Without pretending to probe the personalities, families, or other details of the actual incident that has recently occurred, there is a serious question that deserves consideration.
An increasing amount of psychological evidence points to a connection between violence committed by young people and being an "abortion survivor."
The International Institute for Pregnancy Loss and Child Abuse Research and Recovery has, for years now, pointed out the devastating effects of growing up in a culture which says that "the word person, as used in the Fourteenth Amendment, does not include the unborn" (Roe v Wade). This culture of abortion says that "every child must be a wanted child."
For those born since 1973, when the Supreme Court struck down the laws against abortion in all 50 states, that Court decision is a personal insult. "I was not a person when I was in the womb," they are being taught. "I could have been destroyed, and nobody would have complained. I am alive now because someone else wanted me. I could have died, but for the fact that my parents chose me to live."
At first glance, being "wanted" might appear to be a psychological benefit.
But think again.
People who are "wanted" are in a position of fulfilling the desires (or plans or expectations or agendas) of another. In distinction to this, being "welcomed" means that one is accepted for his or her inherent value, just as he/she is, with no strings attached. Being "welcomed" is much more healthy than being "wanted."
There are many types of "abortion survivors." Just living in a country when there is a statistically high probability that you could have been aborted makes you a survivor. Another type of survivor are those whose siblings have been aborted. Yet another type are those whose parents, in a moment of anger, say things like "I could have/should have aborted you!"

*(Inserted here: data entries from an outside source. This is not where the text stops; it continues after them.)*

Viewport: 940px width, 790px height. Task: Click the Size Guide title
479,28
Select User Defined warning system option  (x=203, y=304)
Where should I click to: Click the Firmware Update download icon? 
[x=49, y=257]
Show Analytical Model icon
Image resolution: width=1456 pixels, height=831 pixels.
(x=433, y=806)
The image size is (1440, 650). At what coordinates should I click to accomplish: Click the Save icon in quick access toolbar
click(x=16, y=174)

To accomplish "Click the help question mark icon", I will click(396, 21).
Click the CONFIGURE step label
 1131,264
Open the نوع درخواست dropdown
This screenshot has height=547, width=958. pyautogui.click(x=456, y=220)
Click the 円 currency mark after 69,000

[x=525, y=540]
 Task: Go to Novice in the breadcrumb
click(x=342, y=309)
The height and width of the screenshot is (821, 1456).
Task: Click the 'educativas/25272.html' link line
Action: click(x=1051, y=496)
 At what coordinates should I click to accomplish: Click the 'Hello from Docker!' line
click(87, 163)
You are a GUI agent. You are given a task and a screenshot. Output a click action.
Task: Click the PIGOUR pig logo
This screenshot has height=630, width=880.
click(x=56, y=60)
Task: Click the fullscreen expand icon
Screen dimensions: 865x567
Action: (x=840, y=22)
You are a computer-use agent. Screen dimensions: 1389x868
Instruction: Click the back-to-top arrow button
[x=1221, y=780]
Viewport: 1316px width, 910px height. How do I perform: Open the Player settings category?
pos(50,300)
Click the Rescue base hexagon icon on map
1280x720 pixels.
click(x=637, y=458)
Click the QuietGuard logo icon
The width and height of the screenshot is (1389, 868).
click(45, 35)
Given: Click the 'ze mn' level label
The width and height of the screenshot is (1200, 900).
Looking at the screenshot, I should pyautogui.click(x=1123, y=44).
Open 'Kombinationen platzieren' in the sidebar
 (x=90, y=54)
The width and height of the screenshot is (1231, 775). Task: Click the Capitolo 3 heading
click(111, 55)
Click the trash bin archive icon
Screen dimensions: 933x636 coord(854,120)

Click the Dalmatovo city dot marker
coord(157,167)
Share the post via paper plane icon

A child who is a survivor experiences a number of identified symptoms, such as survivor guilt, existential anxiety, and anxious attachment. One dynamic works like this: "I am alive because I was wanted; if I cease to be wanted, perhaps I can still be destroyed. I better do everything possible to stay accepted."
After a while, this extreme effort to be wanted becomes wearisome, and the individual can rebel by senseless acts of violence. The violence becomes an expression of their anger at being dangled on the tenuous thread of "wantedness."
Other factors, such as a sense of meaninglessness that cause one to flirt with death, can be survivor symptoms.
Without engaging in superficial or gratuitous psychotherapy, it is necessary for us to give serious consideration to the psychological dynamics that have been unleashed by the abortion culture. Nobody who is really serious about ending violence in our society can afford to leave any stone unturned in that effort. Those who can least afford it, of course, are the children themselves.